College students identified stress, anxiety, sleep disorders, and depression as the most prominent mental health issues that negatively impacted their academic performance. Mental health struggles can deteriorate a student's energy level, concentration, motivation, dependability, mental ability, and optimism. Such emotional and mental fatigue can severely diminish a student’s capacity to dedicate the time and energy necessary for academic success; thus, resulting in decreased academic retention and performance.


One study found that over a third of all students at one university screened for possible Major Depressive Disorder, affirming that one-third of students may be experiencing depression at any given time. The research showed that students with depression had lower GPAs and were less satisfied with their studies than their non-depressed peers. However, if a student began seeking treatment for their depression, they began achieving greater academic success, confirming the causal relationship between depression and decreased academic performance. Additionally, the study showed that depression often debilitates students from seeking academic assistance and engaging with their studies.


Not only do mental health struggles inhibit academic performance, but they can also serve as a prohibitor to accessing school at all. For students struggling with mental health, the probability that they will be absent, suspended, expelled, or drop out substantially increases. Depleted energy, concentration, mental ability, and motivation make school a much more taxing and daunting experience, especially when compounded with detrimental external factors such as homelessness, violence, and poverty. Researchers found that older students with depression are twice as likely to be absent or drop out of school than their non-depressed peers. Another study found that 4.29 million people would have graduated from college had they not faced mental health disorders during their time in school.


Furthermore, mental health issues may lead one to be chronically absent, have emotional outbursts, or cause classroom disruptions, which are all grounds used by schools to discipline, suspend, and expel students. Researchers found that one in five students with a social, emotional, or mental health difficulty received at least one fixed period exclusion from school.


Targeted by racial biases and zero-tolerance policies, black students and students of color are disciplined, suspended, and expelled at much higher rates than white students are for behaviors caused by mental health disorders. Black students are more likely to be identified as “problematic” and disciplined than white students are for the same offense. In fact, research shows that black girls are six times more likely to be disciplined than white girls, and black boys are three times more likely to be disciplined than white boys. Because mental health issues can produce behaviors that are often subject to disciplinary action and black students are targeted for disciplinary action at disproportionate rates, mental health disorders increase the risk for black students to be prohibited from obtaining an education. Thus, the failure to adequately address student mental health issues, when operating alongside racially discriminatory disciplinary policies, aids in the facilitation of the school-to-prison pipeline in the United States.

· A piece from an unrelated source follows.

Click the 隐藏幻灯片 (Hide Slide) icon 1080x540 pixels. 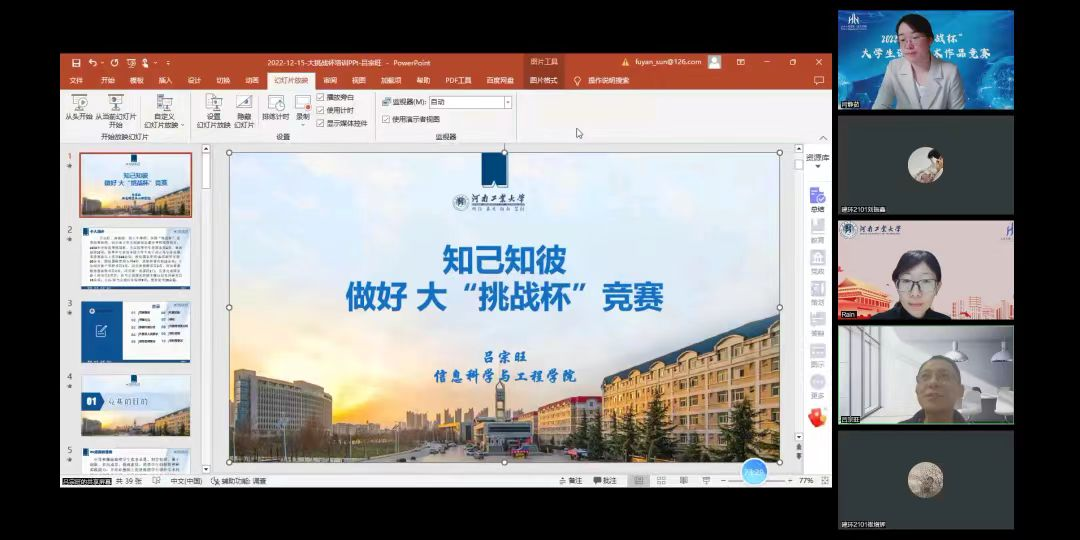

There are many ways we can support students who struggle with mental health to improve educational access and attainment. Two potential methods would be to ensure that schools have an adequate number of counselors for their students and that children of all socio-economic backgrounds have affordable access to therapists, psychiatrists, and psychologists. Currently, some states are beginning to enact legislation that designates mental health as a qualification for excused school absences. These laws may help increase academic attainment by giving students time to decompress and care for themselves, which reduces stress; however, this is only the beginning of a long journey to educational equity. The United States educational system has to make substantial improvements in order to adequately insulate students from potential negative academic implications of behaviors and conditions caused by mental health disorders. Mental health must no longer be a reason students cannot experience their education to its most fruitful and impactful extent.